Se rendre en pèlerinage en Terre Sainte, c'est non seulement gravir les plus hauts sommets de l'esprit, mais aussi plonger dans les abîmes de la conscience.

Gerardo Ferrara-16 avril 2025-Temps de lecture : 6 minutes
TERRE SAINTE

Au début de la PâquesJe ne peux m'empêcher de penser à Terre SainteJ'y suis allé à plusieurs reprises, la dernière fois en 2020, peu avant la pandémie. Et mon cœur se remplit de nostalgie pour un lieu que je considère sans doute comme "élevé".

Dans la tradition juive, se rendre en Terre d'Israël signifie s'élever, tant spirituellement que physiquement. Israël et Jérusalem ont été pendant des siècles, même pour les chrétiens, les lieux les plus élevés de la terre, les plus proches de Dieu, à tel point que quiconque s'y rend pour vivre ou se rendre en pèlerinage est appelé, en hébreu, "'oleh", c'est-à-dire "celui qui va en haut", et même la compagnie du drapeau israélien est appelée "El Al", "en haut", parce qu'elle ne mène pas tant au ciel qu'à Israël, c'est-à-dire au lieu le plus élevé de la terre, au sens spirituel du terme.

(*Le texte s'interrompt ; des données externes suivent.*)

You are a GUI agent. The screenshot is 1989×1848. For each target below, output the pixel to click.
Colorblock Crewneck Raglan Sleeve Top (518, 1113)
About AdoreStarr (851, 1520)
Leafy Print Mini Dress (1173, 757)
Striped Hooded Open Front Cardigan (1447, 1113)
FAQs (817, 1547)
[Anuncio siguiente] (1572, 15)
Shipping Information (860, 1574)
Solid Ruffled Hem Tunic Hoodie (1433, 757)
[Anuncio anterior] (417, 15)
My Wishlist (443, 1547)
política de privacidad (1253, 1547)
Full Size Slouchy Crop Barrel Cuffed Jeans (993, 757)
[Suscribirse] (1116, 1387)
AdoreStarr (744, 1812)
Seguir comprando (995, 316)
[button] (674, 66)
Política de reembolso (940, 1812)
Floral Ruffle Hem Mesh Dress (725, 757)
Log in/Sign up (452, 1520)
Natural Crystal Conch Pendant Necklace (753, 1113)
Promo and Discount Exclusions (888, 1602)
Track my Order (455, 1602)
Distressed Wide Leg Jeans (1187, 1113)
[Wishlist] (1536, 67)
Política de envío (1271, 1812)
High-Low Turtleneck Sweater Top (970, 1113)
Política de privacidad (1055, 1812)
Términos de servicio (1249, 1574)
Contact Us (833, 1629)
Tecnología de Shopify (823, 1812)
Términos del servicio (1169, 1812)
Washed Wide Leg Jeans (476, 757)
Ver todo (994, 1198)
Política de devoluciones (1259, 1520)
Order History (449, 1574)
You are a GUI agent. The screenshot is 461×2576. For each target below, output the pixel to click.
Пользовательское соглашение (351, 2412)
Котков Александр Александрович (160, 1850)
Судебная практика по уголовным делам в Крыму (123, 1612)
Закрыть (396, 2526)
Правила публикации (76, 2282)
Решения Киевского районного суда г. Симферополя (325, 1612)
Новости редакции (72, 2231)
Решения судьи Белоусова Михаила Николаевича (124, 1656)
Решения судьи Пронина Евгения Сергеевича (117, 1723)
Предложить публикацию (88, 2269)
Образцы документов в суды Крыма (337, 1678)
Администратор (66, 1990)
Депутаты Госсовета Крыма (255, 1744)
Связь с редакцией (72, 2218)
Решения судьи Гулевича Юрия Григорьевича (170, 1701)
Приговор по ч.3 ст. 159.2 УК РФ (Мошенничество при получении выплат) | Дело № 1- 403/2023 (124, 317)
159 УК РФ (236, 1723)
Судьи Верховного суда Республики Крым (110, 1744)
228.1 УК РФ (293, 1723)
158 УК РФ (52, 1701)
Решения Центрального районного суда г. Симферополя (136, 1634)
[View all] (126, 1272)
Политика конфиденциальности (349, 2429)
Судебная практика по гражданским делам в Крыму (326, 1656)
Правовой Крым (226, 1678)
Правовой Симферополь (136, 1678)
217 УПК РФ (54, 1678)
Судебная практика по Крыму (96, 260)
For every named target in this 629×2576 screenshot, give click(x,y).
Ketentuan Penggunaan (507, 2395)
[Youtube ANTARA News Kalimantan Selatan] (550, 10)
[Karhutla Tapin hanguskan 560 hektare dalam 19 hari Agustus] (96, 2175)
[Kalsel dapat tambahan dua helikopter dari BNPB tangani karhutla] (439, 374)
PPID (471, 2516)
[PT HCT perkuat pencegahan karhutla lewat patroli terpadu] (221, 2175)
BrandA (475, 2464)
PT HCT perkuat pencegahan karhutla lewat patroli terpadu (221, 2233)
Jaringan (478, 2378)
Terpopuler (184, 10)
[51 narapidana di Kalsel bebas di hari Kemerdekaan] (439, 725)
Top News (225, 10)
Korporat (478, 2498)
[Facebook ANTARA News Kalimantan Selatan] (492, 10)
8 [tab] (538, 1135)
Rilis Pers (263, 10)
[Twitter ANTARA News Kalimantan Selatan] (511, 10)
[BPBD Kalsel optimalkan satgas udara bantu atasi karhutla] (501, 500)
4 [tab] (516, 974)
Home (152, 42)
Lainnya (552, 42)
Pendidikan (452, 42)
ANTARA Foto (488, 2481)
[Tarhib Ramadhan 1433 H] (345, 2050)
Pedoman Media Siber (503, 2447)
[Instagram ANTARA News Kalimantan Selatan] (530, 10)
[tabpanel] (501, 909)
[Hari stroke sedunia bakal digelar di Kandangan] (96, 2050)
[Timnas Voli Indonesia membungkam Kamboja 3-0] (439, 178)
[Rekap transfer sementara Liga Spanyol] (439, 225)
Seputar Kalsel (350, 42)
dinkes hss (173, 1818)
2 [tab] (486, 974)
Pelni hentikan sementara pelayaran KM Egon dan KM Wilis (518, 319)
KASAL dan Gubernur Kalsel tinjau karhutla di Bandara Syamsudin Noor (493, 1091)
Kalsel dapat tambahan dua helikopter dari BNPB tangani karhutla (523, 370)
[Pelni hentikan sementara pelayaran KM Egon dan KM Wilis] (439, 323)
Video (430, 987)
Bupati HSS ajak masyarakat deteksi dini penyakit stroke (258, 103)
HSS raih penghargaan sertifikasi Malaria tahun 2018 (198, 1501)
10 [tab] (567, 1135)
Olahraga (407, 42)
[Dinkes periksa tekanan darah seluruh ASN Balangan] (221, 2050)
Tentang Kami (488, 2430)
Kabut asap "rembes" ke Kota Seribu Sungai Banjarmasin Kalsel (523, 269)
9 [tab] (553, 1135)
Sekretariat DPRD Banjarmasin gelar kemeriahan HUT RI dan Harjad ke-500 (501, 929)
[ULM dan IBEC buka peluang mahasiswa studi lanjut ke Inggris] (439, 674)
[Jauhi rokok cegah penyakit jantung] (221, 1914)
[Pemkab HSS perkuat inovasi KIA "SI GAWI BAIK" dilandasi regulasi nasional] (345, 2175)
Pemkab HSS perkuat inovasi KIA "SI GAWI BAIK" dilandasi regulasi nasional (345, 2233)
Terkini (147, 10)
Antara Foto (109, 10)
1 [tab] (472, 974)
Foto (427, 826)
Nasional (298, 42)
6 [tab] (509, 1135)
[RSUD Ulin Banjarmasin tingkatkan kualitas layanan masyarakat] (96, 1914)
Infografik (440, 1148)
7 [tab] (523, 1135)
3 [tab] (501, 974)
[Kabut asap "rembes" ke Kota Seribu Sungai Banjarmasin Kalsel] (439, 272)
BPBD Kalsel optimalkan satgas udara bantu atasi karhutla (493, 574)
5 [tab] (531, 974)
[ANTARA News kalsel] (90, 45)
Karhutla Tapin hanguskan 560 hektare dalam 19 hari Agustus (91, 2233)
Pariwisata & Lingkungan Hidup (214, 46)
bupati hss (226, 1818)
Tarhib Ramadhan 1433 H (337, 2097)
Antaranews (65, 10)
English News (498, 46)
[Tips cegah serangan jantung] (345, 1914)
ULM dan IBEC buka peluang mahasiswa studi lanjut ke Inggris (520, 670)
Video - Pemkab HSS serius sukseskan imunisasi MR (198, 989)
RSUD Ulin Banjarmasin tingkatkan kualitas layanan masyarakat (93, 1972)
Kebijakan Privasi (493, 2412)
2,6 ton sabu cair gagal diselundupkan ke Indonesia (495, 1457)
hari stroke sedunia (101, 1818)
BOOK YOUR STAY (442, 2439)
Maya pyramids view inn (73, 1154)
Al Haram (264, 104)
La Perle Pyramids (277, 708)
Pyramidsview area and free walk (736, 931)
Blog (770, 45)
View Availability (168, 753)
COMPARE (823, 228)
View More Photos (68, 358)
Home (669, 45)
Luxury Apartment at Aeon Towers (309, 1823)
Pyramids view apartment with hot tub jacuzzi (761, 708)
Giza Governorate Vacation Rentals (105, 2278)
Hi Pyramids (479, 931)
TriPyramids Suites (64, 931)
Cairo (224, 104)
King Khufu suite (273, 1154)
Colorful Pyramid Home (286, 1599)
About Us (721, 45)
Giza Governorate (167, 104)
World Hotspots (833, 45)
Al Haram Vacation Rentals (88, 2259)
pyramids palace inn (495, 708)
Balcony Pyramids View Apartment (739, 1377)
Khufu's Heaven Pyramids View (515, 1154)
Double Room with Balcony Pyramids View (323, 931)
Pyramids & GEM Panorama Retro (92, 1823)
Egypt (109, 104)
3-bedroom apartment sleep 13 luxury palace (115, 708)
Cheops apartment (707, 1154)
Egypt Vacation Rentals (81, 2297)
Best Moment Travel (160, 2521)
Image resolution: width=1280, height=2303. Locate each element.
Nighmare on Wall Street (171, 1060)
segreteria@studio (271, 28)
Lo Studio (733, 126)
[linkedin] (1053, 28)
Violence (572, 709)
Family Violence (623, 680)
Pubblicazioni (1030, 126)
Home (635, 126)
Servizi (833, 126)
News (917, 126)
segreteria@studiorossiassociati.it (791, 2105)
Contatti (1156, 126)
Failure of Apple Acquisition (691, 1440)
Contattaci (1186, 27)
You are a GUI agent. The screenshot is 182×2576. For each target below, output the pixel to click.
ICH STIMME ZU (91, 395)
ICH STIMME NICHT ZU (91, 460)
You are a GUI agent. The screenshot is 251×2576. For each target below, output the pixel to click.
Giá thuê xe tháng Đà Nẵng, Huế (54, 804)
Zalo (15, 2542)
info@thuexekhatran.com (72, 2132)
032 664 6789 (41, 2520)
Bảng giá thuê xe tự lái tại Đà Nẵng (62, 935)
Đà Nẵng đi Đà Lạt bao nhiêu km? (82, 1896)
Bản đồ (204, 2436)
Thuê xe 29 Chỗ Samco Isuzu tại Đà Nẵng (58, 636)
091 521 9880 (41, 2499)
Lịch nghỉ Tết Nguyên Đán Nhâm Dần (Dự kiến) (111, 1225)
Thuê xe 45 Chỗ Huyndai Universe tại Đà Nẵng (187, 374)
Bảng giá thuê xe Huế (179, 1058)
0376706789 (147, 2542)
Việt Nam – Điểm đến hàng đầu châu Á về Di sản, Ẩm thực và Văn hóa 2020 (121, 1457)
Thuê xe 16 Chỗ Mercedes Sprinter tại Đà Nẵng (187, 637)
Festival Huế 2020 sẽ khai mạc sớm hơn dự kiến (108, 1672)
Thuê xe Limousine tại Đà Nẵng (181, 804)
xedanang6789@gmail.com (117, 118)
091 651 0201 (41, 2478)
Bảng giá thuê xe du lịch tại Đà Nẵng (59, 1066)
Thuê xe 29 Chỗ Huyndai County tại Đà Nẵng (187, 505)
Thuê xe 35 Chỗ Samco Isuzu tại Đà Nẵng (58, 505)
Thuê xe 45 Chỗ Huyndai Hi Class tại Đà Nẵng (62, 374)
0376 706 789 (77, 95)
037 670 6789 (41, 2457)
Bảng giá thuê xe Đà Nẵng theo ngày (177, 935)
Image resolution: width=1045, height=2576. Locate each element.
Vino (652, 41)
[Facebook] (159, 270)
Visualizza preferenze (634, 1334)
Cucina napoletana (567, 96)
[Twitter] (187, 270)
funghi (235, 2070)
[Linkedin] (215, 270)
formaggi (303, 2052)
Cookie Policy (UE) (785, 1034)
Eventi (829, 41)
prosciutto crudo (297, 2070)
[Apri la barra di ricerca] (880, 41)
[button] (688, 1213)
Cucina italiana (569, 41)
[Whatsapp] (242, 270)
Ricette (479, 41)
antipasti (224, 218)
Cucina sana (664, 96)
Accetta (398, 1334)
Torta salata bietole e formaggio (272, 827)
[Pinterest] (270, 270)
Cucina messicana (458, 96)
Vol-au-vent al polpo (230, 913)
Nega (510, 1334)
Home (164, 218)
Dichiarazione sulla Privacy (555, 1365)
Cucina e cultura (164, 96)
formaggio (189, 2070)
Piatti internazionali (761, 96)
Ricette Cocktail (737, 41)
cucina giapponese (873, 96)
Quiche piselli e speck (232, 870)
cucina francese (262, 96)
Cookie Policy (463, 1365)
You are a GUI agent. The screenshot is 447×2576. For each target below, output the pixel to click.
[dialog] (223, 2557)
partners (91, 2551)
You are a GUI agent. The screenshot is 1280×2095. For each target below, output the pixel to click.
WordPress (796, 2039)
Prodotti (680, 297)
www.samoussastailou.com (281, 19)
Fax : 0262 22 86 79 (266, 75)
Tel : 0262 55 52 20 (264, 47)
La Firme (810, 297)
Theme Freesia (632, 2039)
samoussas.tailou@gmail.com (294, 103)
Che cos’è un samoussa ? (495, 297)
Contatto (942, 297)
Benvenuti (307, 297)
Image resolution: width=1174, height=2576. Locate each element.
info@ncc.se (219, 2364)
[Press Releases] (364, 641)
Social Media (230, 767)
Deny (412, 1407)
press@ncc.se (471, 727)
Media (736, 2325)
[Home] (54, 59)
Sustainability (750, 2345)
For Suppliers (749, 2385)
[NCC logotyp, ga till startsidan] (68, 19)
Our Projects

En un sens, partir en pèlerinage en Terre sainte, c'est non seulement grimper aux plus hauts sommets de l'esprit, mais aussi plonger dans les abîmes de la conscience, exactement comme on descend de Jérusalem à Jéricho et à la dépression de la mer Morte, le point le plus bas à la surface de la terre : un voyage pour mieux comprendre qui l'on est.

Les moments de spiritualité sublime, de méditation, de prière, de partage avec les amis et les compagnons de pèlerinage alternent avec des moments d'inconfort, de fatigue, d'intolérance, d'égoïsme et de confusion. On monte sur le mont Thabor, au-delà des nuages, pour jouir de l'harmonie du ciel, mais on revient à la dure réalité de la vie quotidienne, une réalité où juifs, musulmans et chrétiens s'affrontent sans cesse, où les murs se divisent, où les villages arabes surgissent sans ordre ni logique, où les villes israéliennes sont faites d'immenses immeubles gris, où la pauvreté et la richesse, la misère et la noblesse, l'hospitalité et le rejet se côtoient et s'affrontent.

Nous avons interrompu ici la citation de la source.